Frage von tulippa, 28

Bindung und Gehorsam, wie (ohne Leckerli?

Mein Welpe ist nun 5Monate alt. Wir sind mitten in der Erziehungs- und Bindungsphase. Weil er an der Leine randaliert, wenn er andere Hunde sichtet und wenn er frei läuft nicht immer auf Abruf zu mir kommt sowie vom Boden frisst, hat mir eine Nachbarin (die mit Hunden aufgewachsen ist) geraten, ihm bei seinen drei Mahlzeiten am Tag nur noch die Hälfte zu geben und die andere Hälfte von Hand geben, immer wenn er etwas gutes macht (dabei den Augenkontakt zuerst abwarten). Das funktioniert auch recht gut. An der Leine läuft er ruhiger, wenn er andere Hunde sieht und beim Freilauf kommt er von 10 mal vielleicht 6 mal (früher 3von10 mal). Ich habe aber das Gefühl, dass er sich jetzt so auf das Essen (trotz des Augenkontakts den ich immer zuerst mit ihm aufbaue) fixiert hat und überall und immer Essen wittert und total gierig darauf ist. Ich habe auch das Gefühl, dass die Bindung zu mir nur noch über das Essen funktioniert und das darf auf keinen Fall so sein. Er soll eine stabile Bindung zu mir aufbauen mit gegenseitigem Respekt und Grenzen. Er wird auch in Zukunft zum Therapiehund ausgebildet, da er mich als Lehrerin nach meinem Studium begleiten soll. Er ist mein erster Hund daher bin ich dankbar um jeden hilfreichen Rat und wäre froh um Verständnis, falls ich euch eine zu selbstverständliche Frage stelle. Ich lese viel und schaue viele Videos mit Tipps aber es ist einfach alles so viel Info und Material, dass ich den Wald vor lauter Bäumen garnicht mehr sehe.

Antwort
von julius1963, 22

Du erwähnst einen wichtigen Ansatz. In der Erziehung von Hunden wird SEHR oft mit "Leckerlie" (letztlich Futtergaben) gearbeitet, was ich immer abgelehnt habe. Grundsatz meiner Meinung: Was ist, wenn ich nix dabei habe?!...

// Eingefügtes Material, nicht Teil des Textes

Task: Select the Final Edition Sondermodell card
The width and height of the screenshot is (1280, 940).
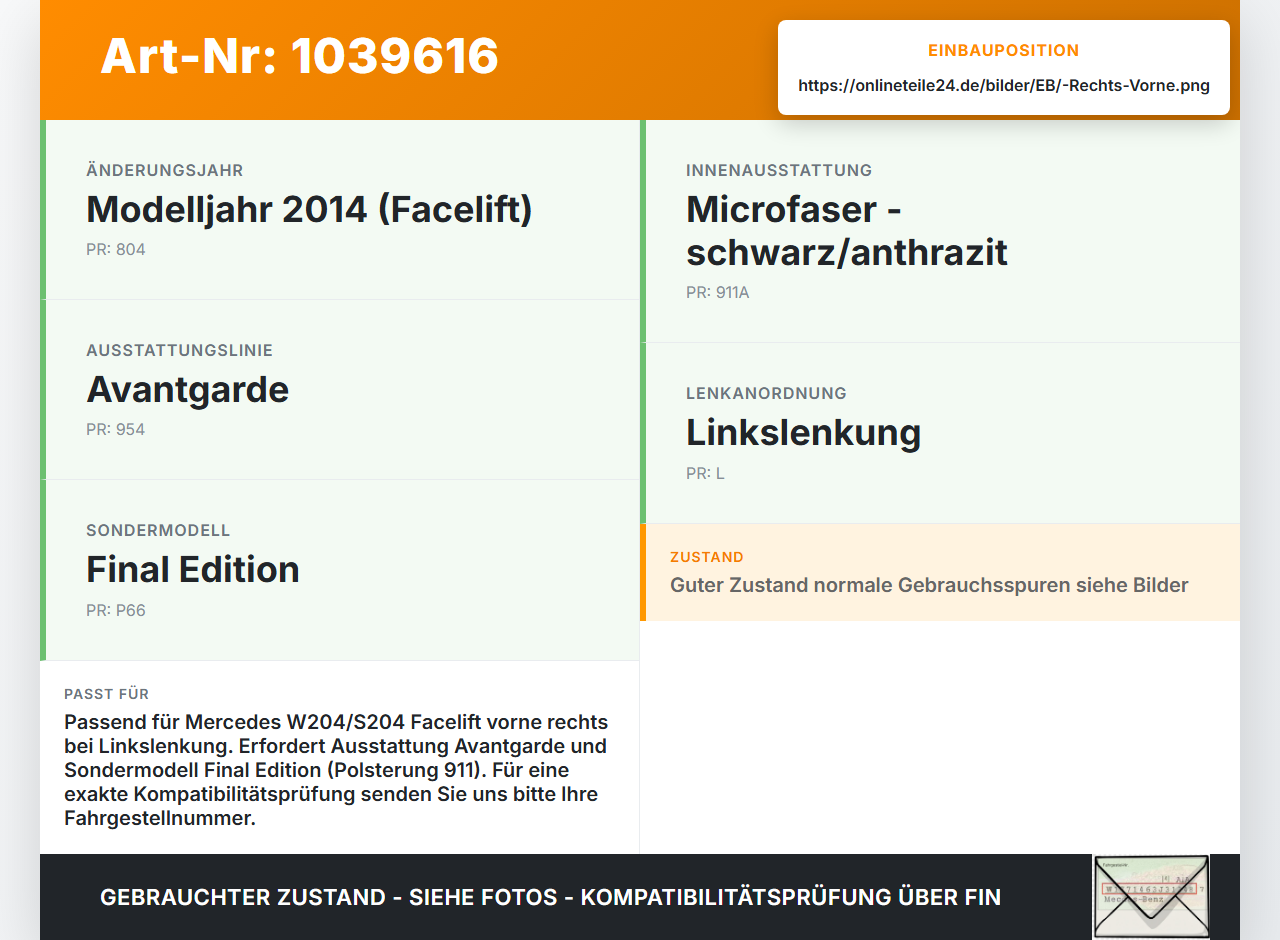Action: 340,570
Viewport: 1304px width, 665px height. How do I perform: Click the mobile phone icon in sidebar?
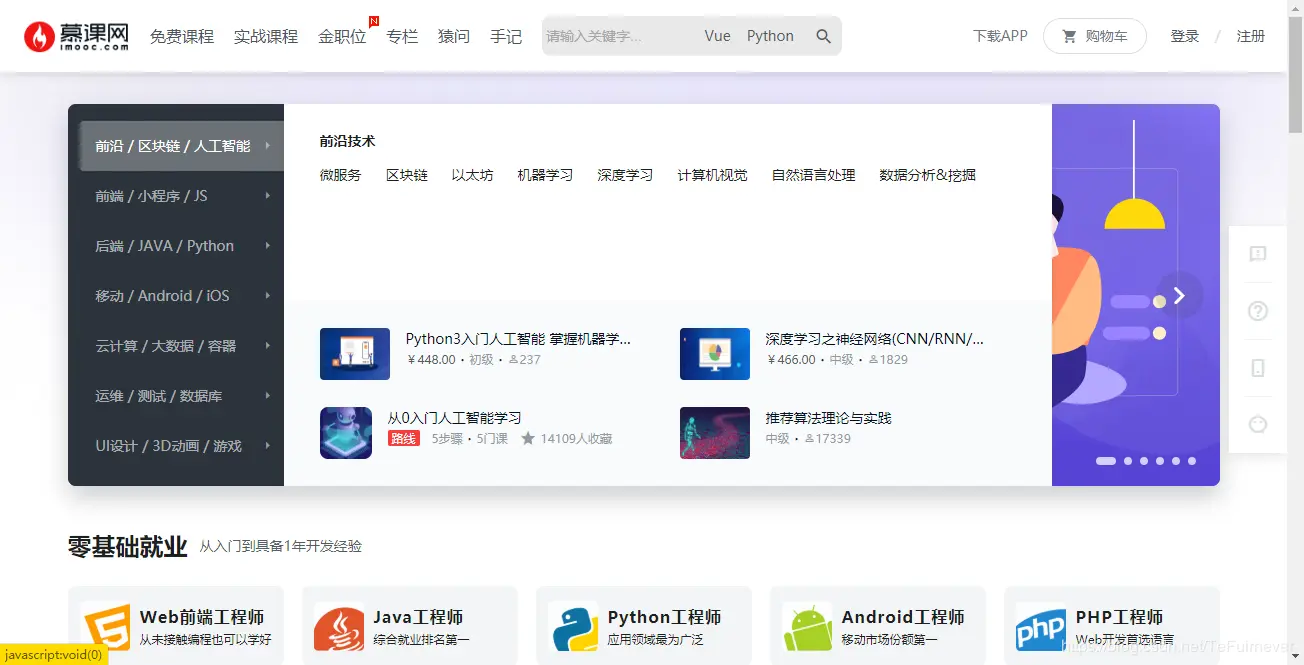pos(1257,367)
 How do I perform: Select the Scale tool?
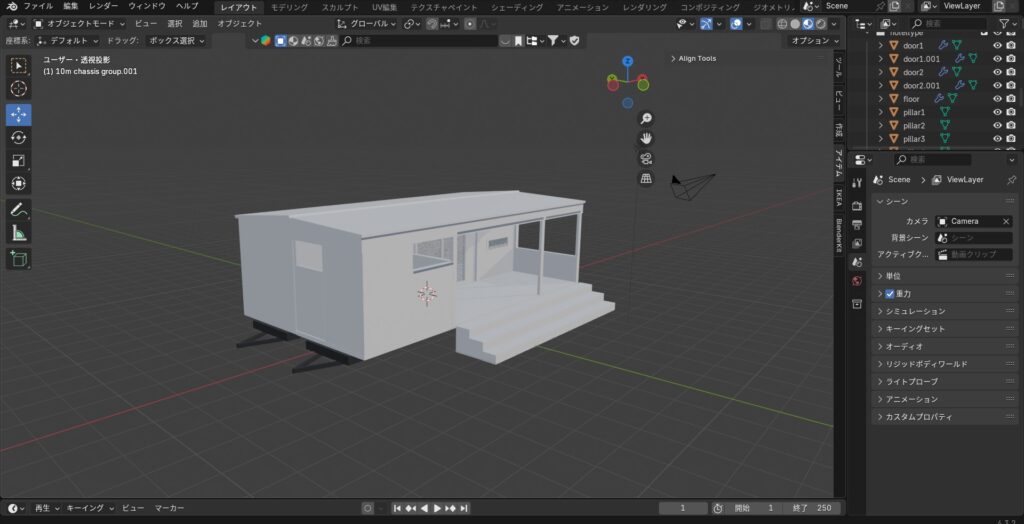click(19, 161)
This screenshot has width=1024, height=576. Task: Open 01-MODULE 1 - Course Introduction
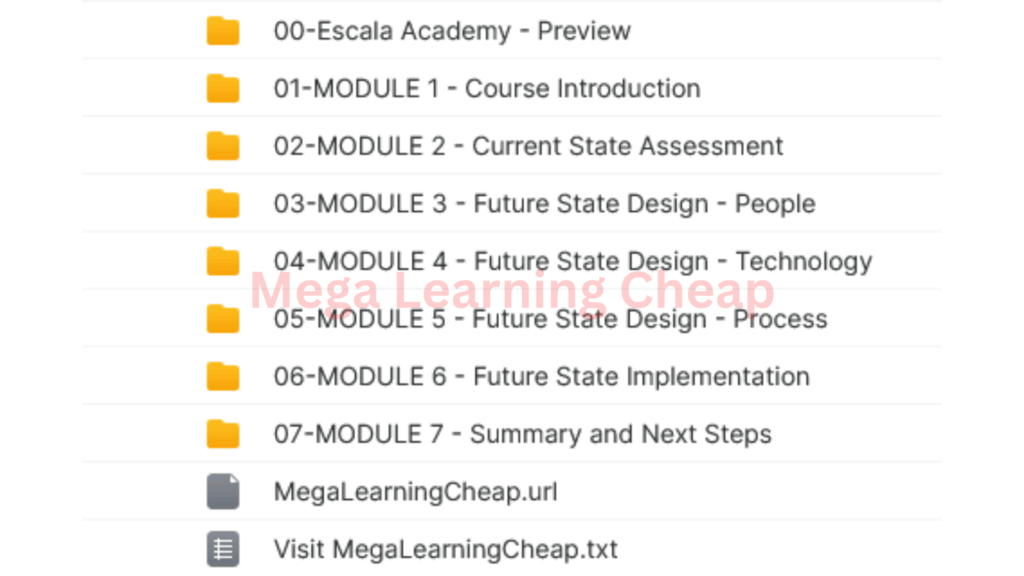(x=487, y=89)
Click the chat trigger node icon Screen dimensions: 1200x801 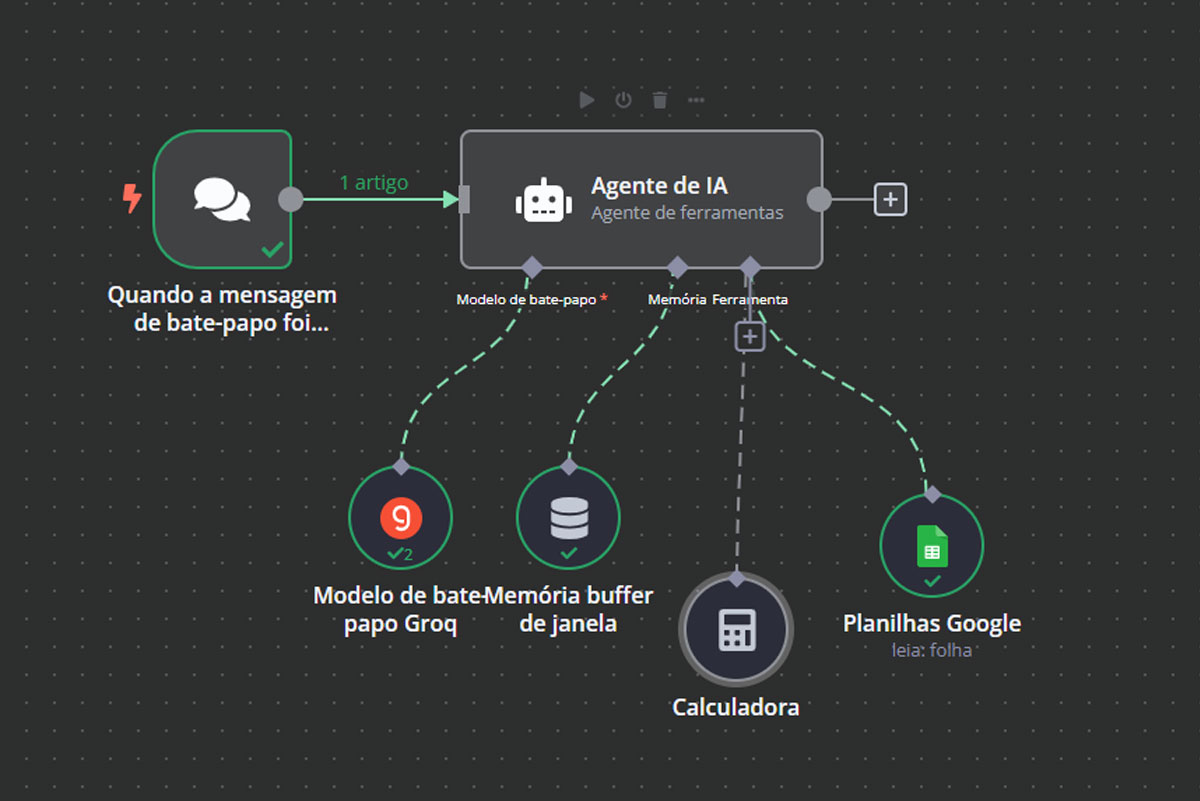pos(222,199)
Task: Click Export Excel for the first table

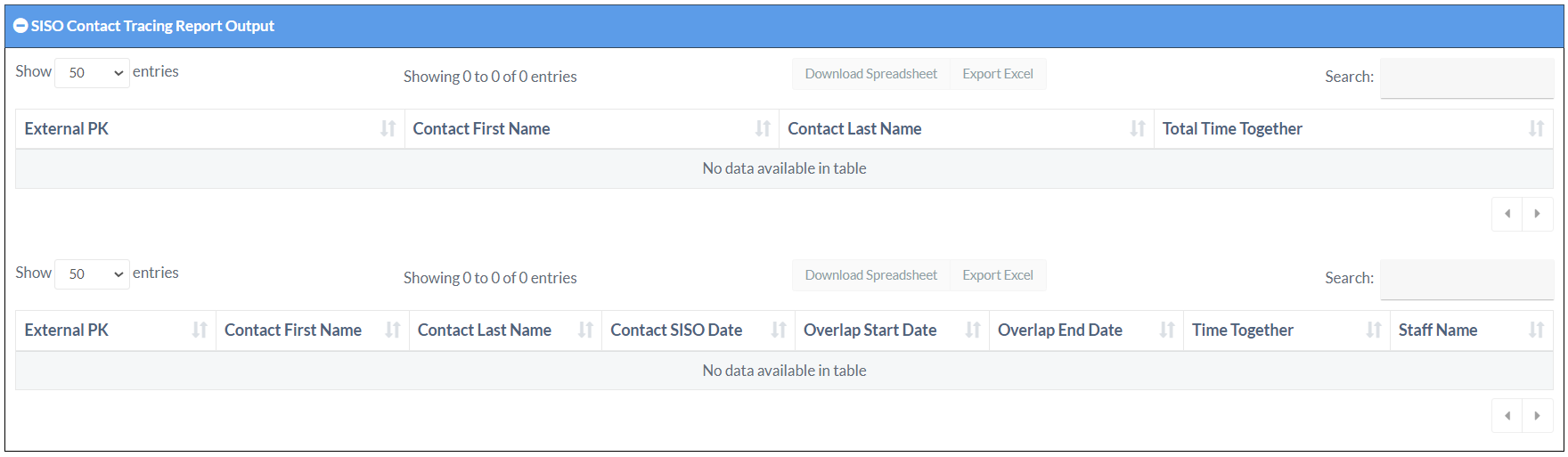Action: click(997, 74)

Was Du erreichen möchtest, funktioniert ausschließlich mit Liebe und absoluter Konsequenz. Rufst Du Deinen Hund zurück und er kommt, begrüße ihn derart überschwänglich, dass Du Dich selbst nicht für ganz richtig im Kopf hältst. Rüge ihn nicht, wenn er nicht hört. Ein Hund vermag sehr schnell zu unterscheiden zwischen einem kurz abgehackten, möglichst tiefen NEIN und dem bussibärlifrohen JA :-)

Letztlich: Brich nie gänzlich den Willen Deines Hundes, auch wir - jeder Mensch - haben unsere Macken.